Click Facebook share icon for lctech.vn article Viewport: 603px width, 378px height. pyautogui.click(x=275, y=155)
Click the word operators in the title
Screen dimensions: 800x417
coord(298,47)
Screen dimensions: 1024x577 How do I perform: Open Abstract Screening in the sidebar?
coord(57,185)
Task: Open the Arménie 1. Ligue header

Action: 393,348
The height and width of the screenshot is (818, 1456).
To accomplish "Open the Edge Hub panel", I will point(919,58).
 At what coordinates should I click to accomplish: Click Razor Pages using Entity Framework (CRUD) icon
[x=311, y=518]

* * *

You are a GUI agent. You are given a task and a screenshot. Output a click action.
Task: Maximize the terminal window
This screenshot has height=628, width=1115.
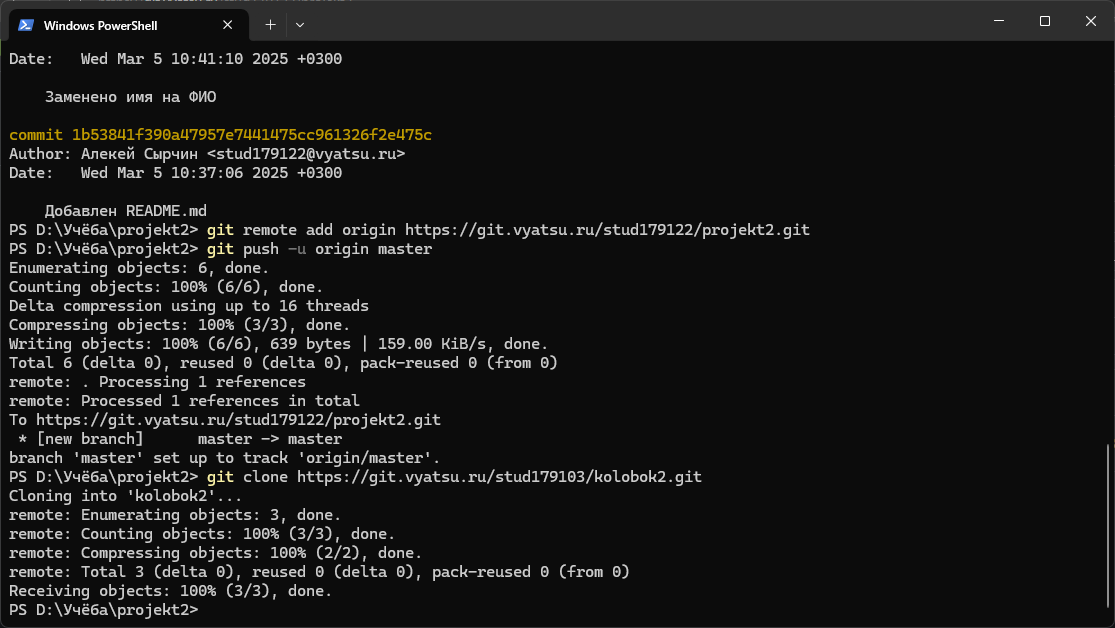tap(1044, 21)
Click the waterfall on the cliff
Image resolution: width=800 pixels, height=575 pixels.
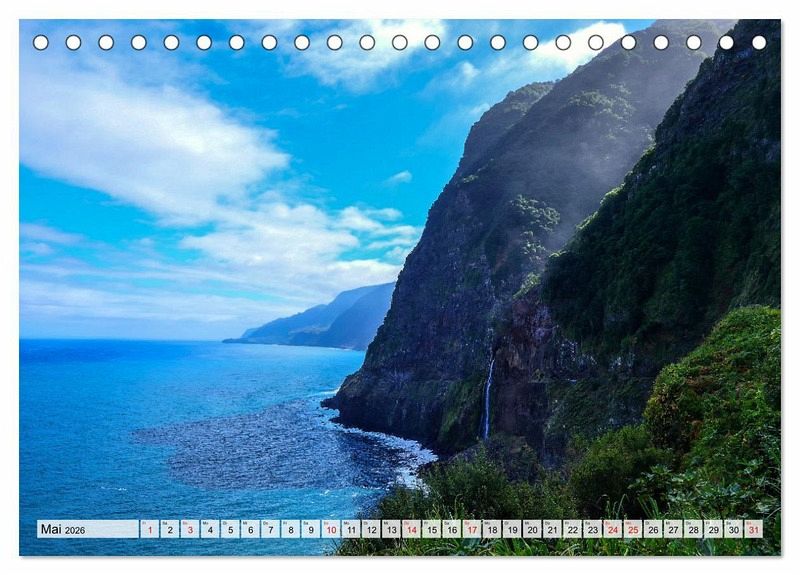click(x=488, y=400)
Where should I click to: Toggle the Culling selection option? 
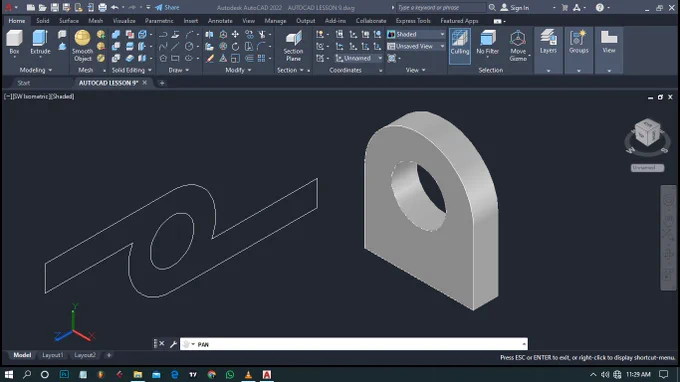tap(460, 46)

* * *

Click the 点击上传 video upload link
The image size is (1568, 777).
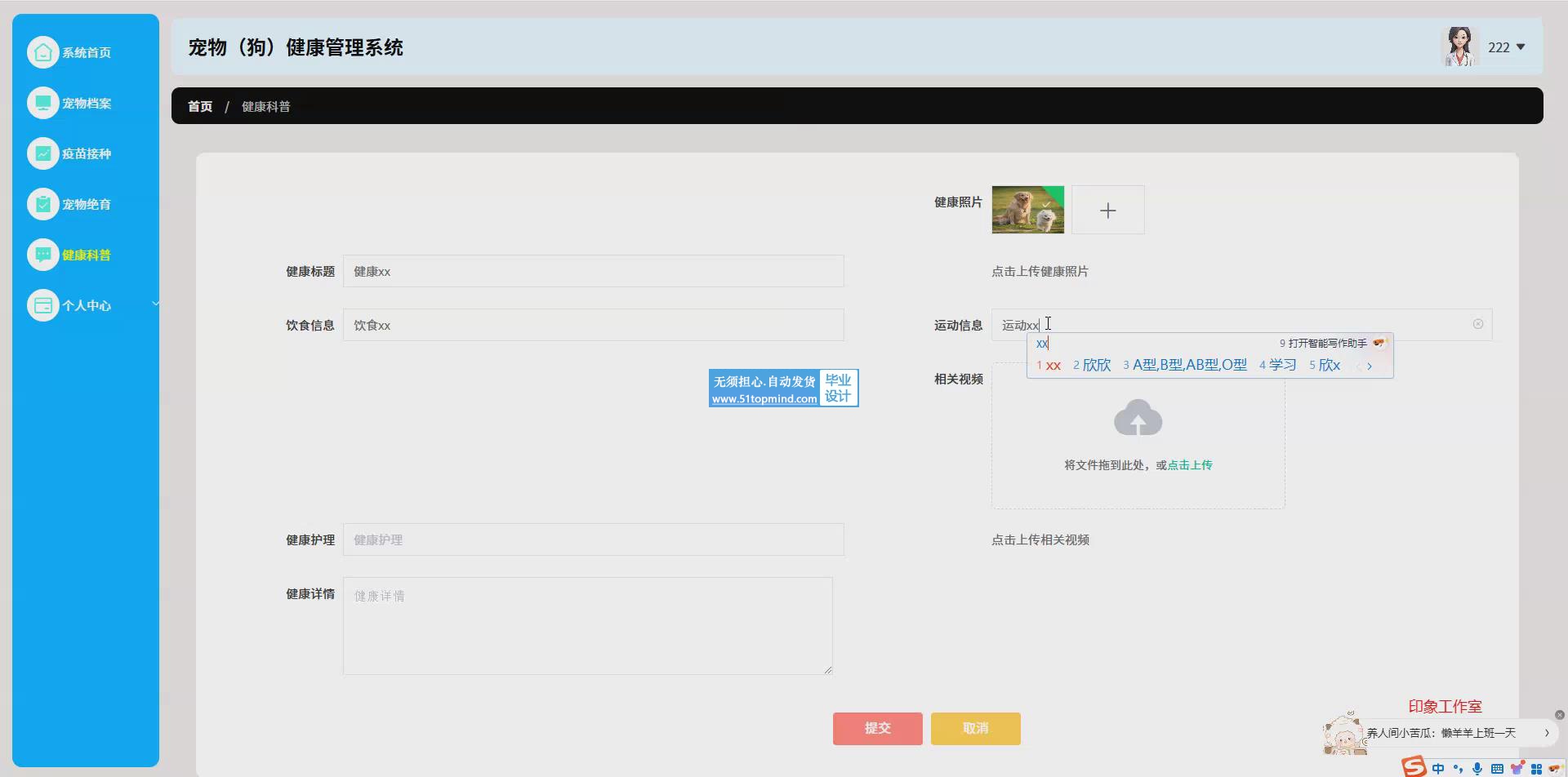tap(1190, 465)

→ What you are asked to do:
Lines to set down from above: the line with "Screen dimensions: 1024x577", the line with "The height and", and every line between, each exactly as written.

→ Output:
Screen dimensions: 1024x577 How do I perform: Open Abstract Screening in the sidebar?
coord(57,185)
Task: Open the Arménie 1. Ligue header

Action: 393,348
The height and width of the screenshot is (818, 1456).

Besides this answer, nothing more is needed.